Check out this great collection of images of Egyptian women involved in the uprising. It’s a really important alternative to the male-dominated images of the uprising emanating from mainstream media sources. Egyptian women are evidently taking a leading role in challenging the Mubarak regime.
This revolutionary activism on the part of women resonates with Frantz Fanon’s pioneering but problematic analysis of the transformation of gender roles during the Algerian revolution in “Algeria Unveiled” (in his book A Dying Colonialism). Fanon argued that the veil became an important symbol of resistant Algerian identity in the context of French colonial oppression. It also served as a strategic weapon since Algerian women could transport weapons and explosives to support the resistance movement underneath their veils. When necessary, women activists doffed the veil in order to appear “European” and move freely about the colonial precincts of cities such as Algiers. This experience, Fanon argued, catalyzed a radical mutation in gender roles that spelled the end of centuries of Algerian patriarchy.

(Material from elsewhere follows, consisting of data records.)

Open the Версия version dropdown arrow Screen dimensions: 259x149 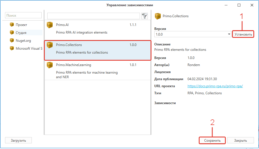(229, 34)
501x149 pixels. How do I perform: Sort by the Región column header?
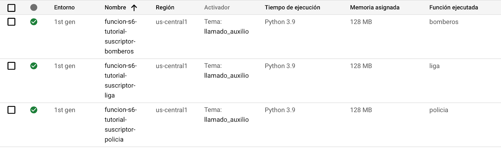165,7
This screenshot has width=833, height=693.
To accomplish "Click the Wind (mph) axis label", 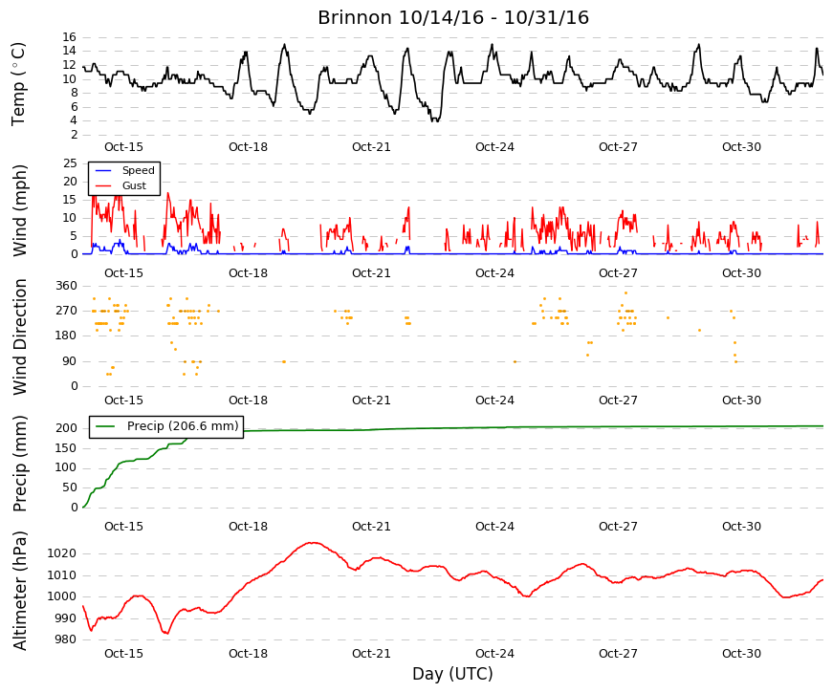I will click(19, 211).
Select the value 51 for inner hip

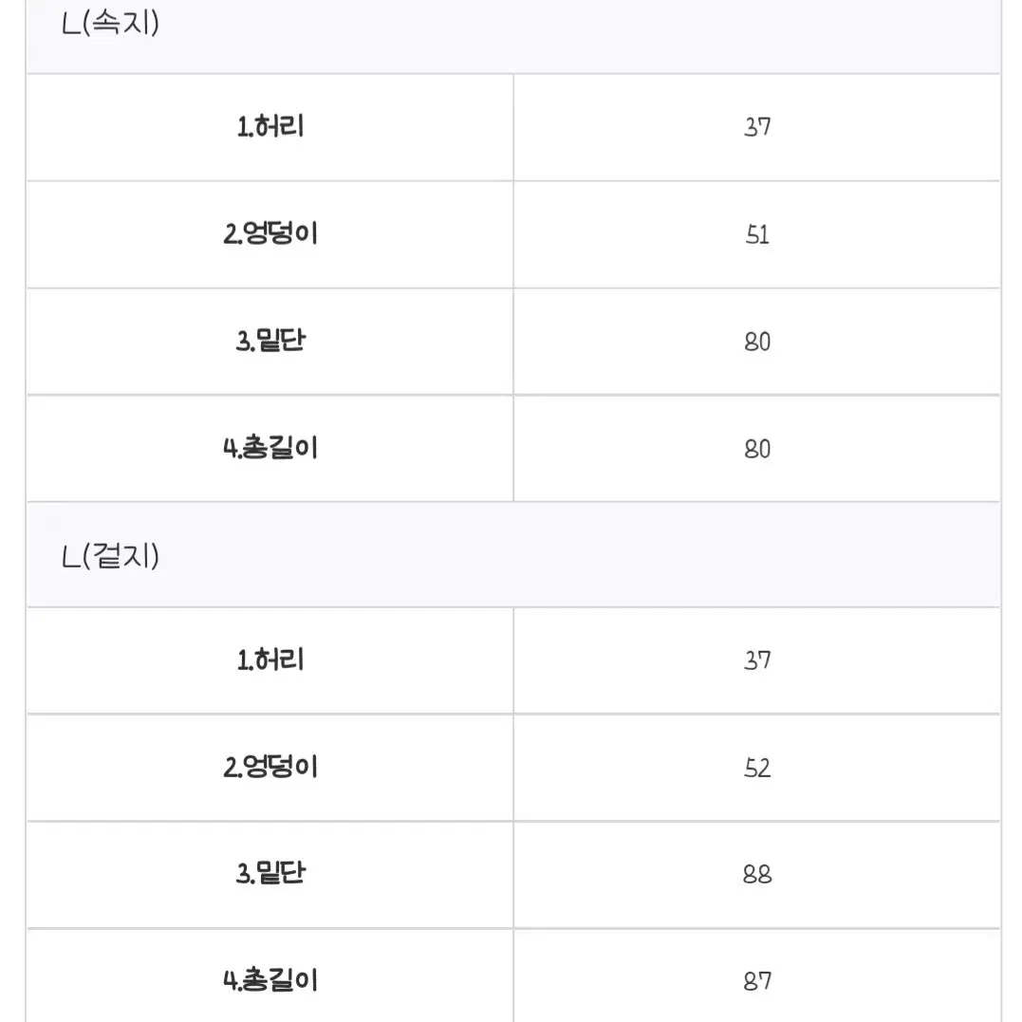tap(757, 234)
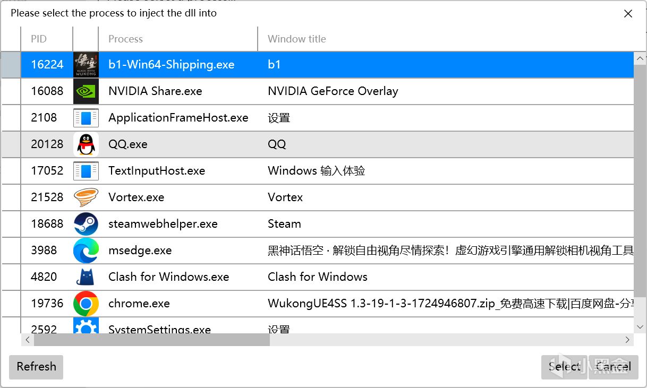Confirm with the Select button

point(564,367)
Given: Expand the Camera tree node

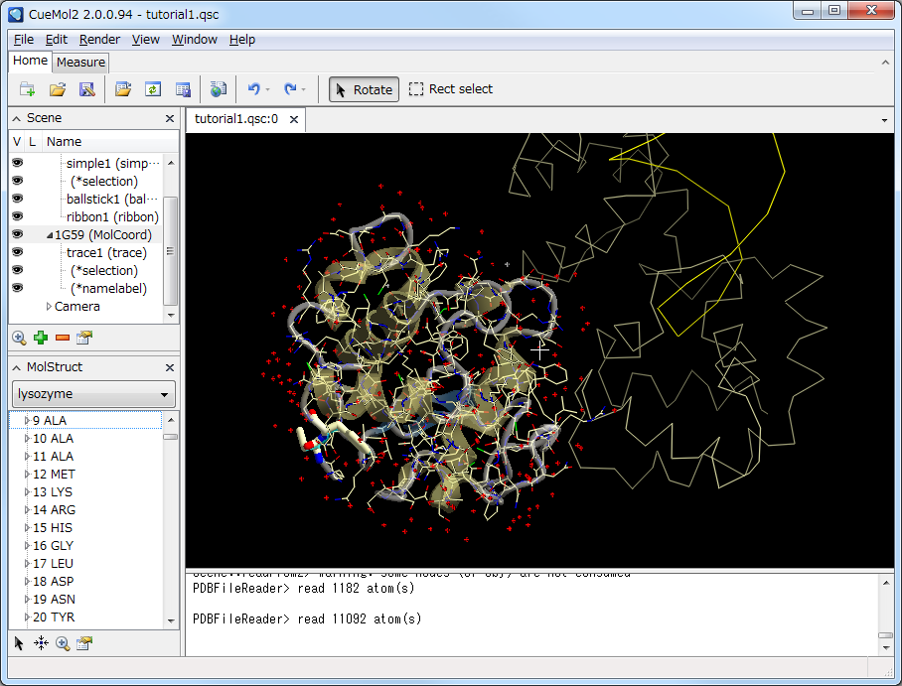Looking at the screenshot, I should [49, 307].
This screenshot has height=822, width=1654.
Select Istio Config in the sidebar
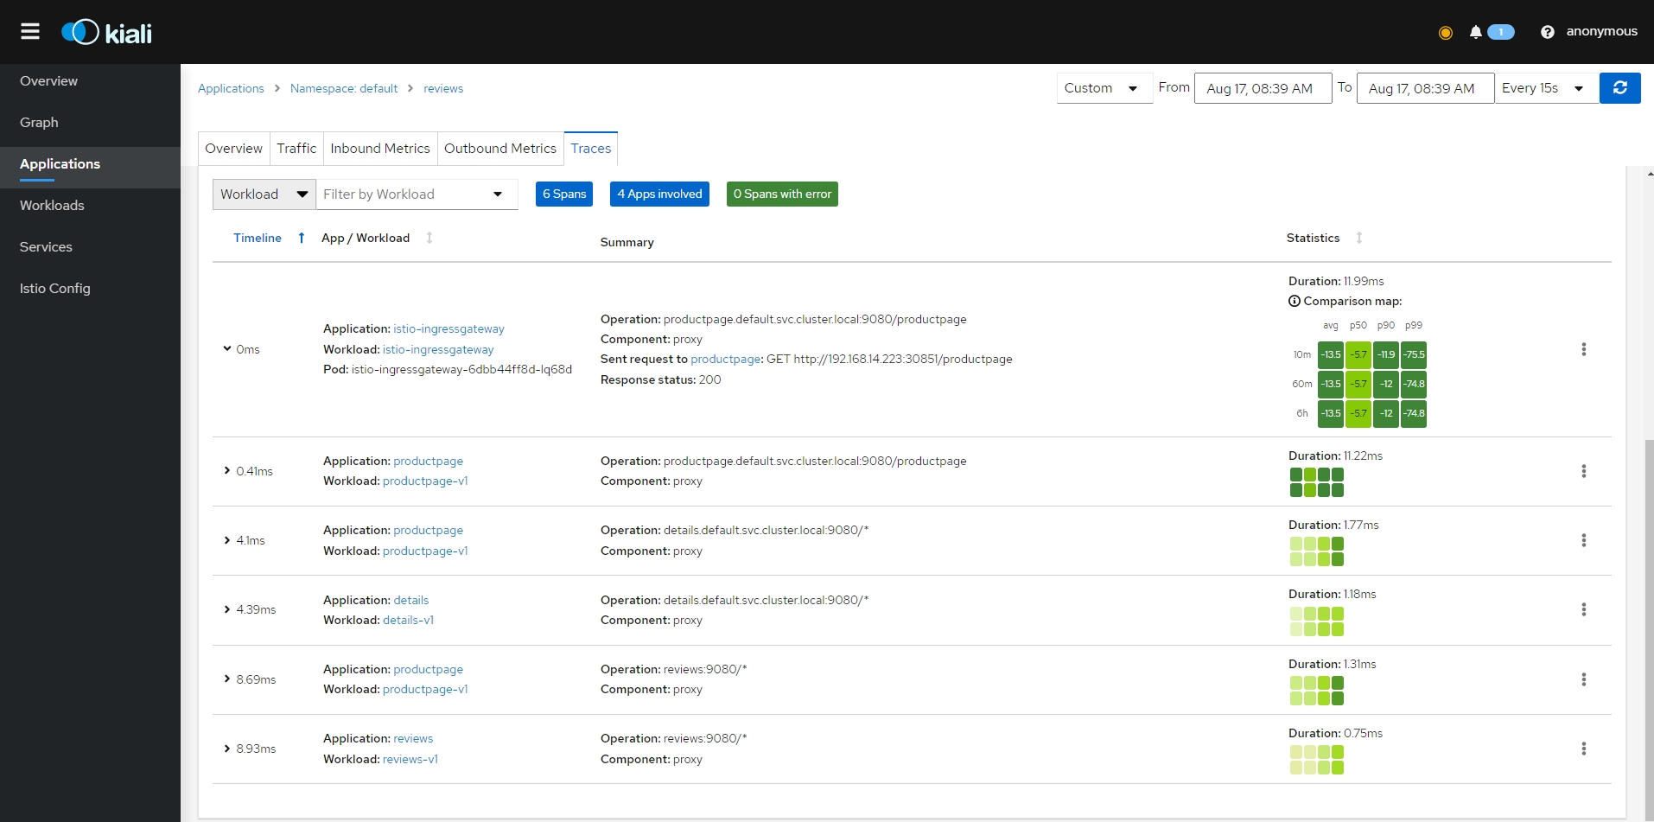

As feminist analysts have since pointed out, Fanon failed to consider both the depth of patriarchy in Algeria and the limitation of the roles accorded women in revolutionary times. After the departure of the French, the institutional revolutionary party, the FLN, quickly erased women activists from historical memory as part of a reassertion of patriarchal normalcy.
It is obviously very important to watch Egypt to see the impact on gender roles of the current uprising, and to see whether Algerian history will be replayed forty years later. Circumstances may make the denouement of this revolution significantly different. Women in the Maghreb today (and in Egypt in particular) are far more educated and more engaged in the public world than they were during the revolutions of the last century. In addition, poverty has been feminized over the last twenty years or so in ways that are likely to continue to spur women to challenge the status quo, even after this revolutionary wave recedes.